#### What to work on:
Starting from the first line, transcribe the whole listing exactly.

#### Input records:
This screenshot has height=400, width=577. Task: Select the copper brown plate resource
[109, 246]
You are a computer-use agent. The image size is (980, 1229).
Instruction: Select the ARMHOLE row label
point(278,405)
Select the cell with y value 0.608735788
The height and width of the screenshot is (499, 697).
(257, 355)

#### Exercise solution:
This screenshot has height=400, width=577. Task: Select the copper brown plate resource
[109, 246]
You are a computer-use agent. The image size is (980, 1229).
Instruction: Select the ARMHOLE row label
point(278,405)
Select the cell with y value 0.608735788
The height and width of the screenshot is (499, 697).
(257, 355)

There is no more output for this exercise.